I think I understand where your husband is coming from; perhaps he seems "obsessed" because to him if your marriage ends, to him, it will seem like he has failed. This likely has very little to do with you, and everything to do with his ideals and goals that he has set for his life. Perhaps he feels that failure at marriage means failure as a person. Talk to him about this. The best thing my husband and I ever did for our marriage was scrap it...and start over again at ground zero. Was there anything left? Did we still want to try? Was there love? The answer was surprisingly yes to all three. So we started building up from there, based on OUR rules, and OUR needs...this was OUR marriage, and nobody else will EVER be allowed again to dictate what is and is not right for us. Once you make this pact with one another, you've started re-paving the road to true intimacy. It's a safe nest you make, a sacred thing between you. It has nothing to do with sex. It's the place you go inside yourselves, a sort of shrine to one another, where you almost ritualistically put on Love like a crown or a cloak before you allow yourself to speak to one another. It's the promise to, as individuals, bring your problems to the table and speak to one another plainly, with respect and loving concern, and you do not play on one another's sympathies or guilts. No game-playing is allowed at the Table. You just talk, as though your spouse is a complete stranger, because we often treat strangers with more kindness and respect than we do the people we are most familiar with. I think we forget that.

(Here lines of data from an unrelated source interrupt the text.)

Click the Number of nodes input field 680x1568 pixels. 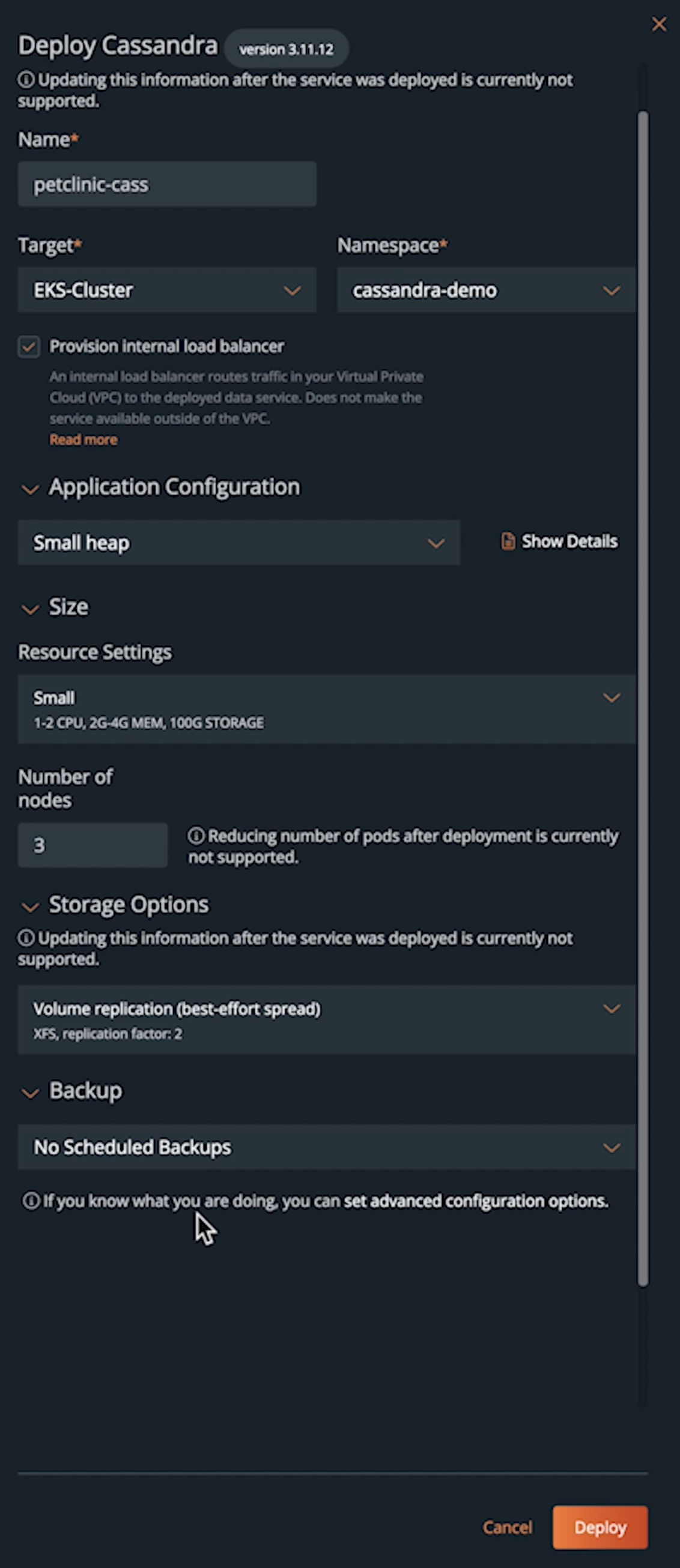click(x=93, y=845)
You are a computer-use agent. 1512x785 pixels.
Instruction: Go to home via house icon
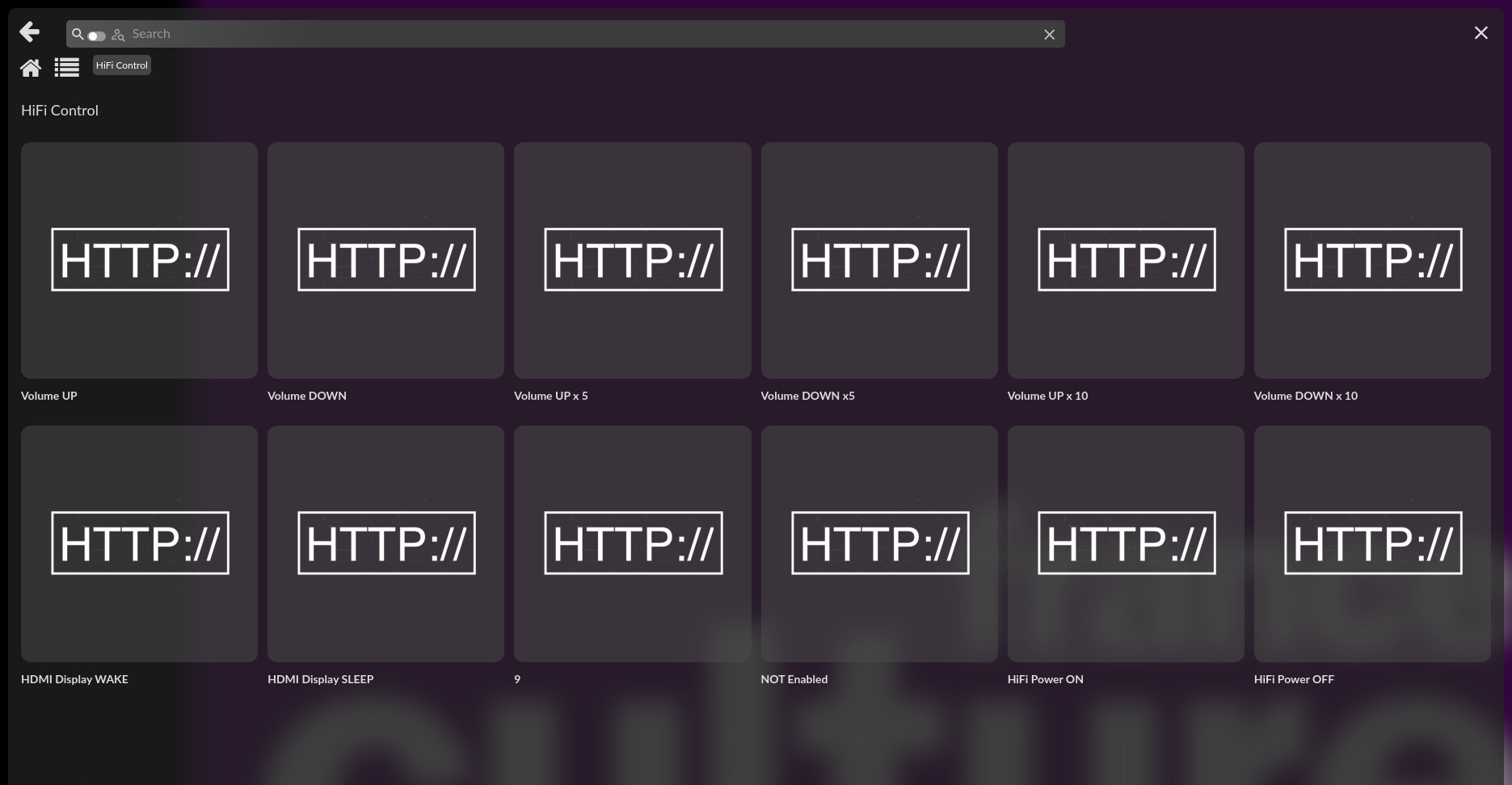[31, 68]
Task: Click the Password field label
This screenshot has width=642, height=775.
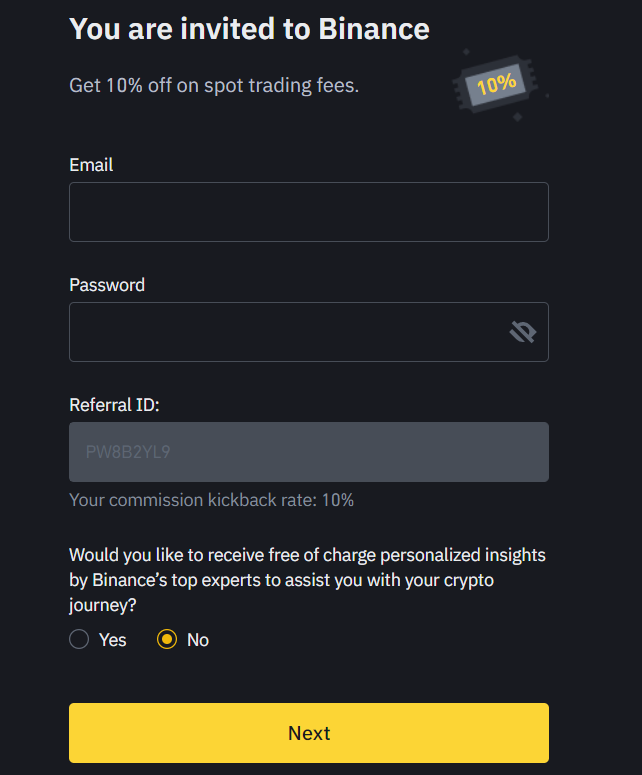Action: [x=107, y=285]

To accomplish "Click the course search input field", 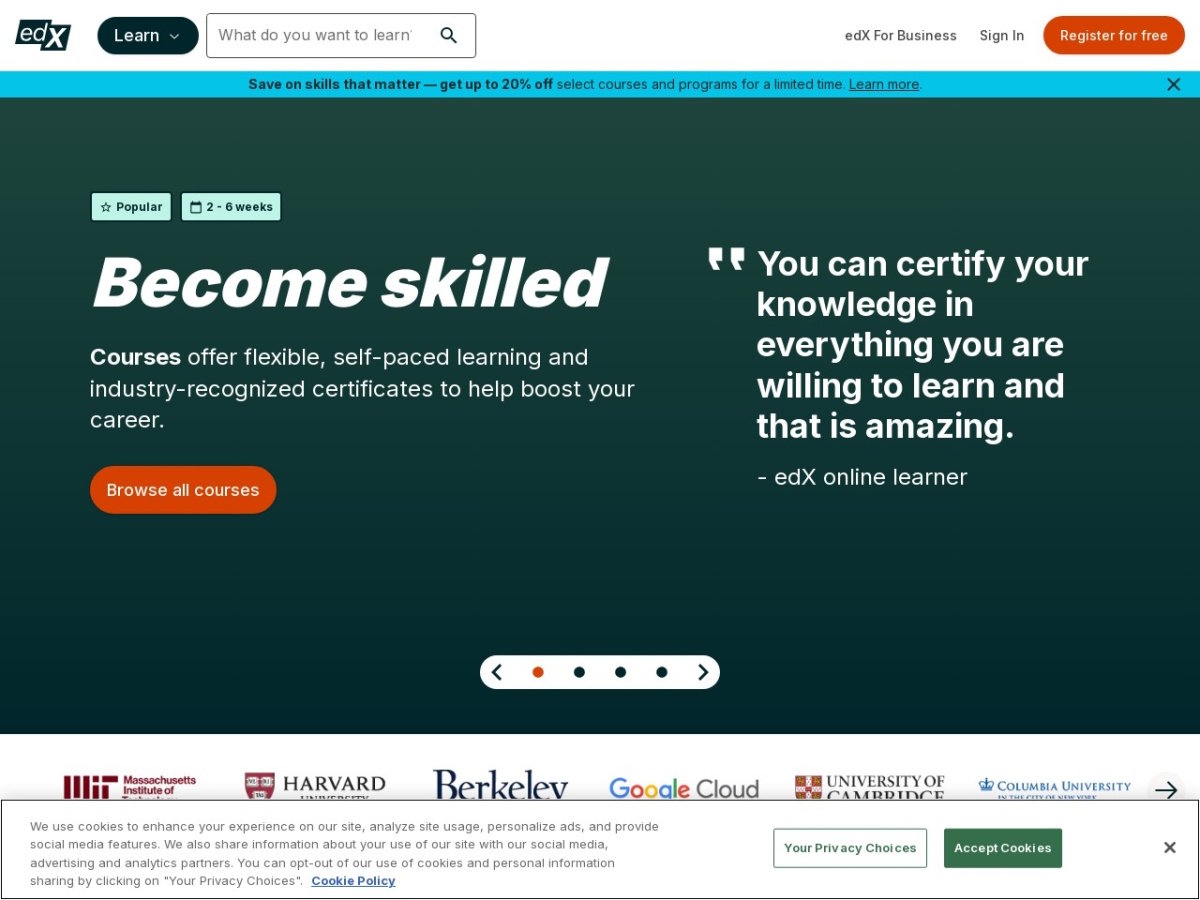I will click(x=330, y=35).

I can't tell you to stay or go. You both need to ask yourselves whether or not this is the best way to be living your lives, and if you're missing out on a better life by continuing the way you are. As they say, life is damned short.
I have to wonder whether love is truly gone or if it's just a matter of being so far apart for so many years? If you look up, there's another lonely person standing right there beside you. Speak plainly with him, and tell him what your vision of a happy marriage is. I don't know about you, but I fell most deeply in love with my husband when he was at what he perceived to be his weakest: he was broken and vulnerable, and he reached out to me - to ME - at that time. His greatest strength was his weakness. But that's just me. What do you need from a life partner? Is there anything of that in him?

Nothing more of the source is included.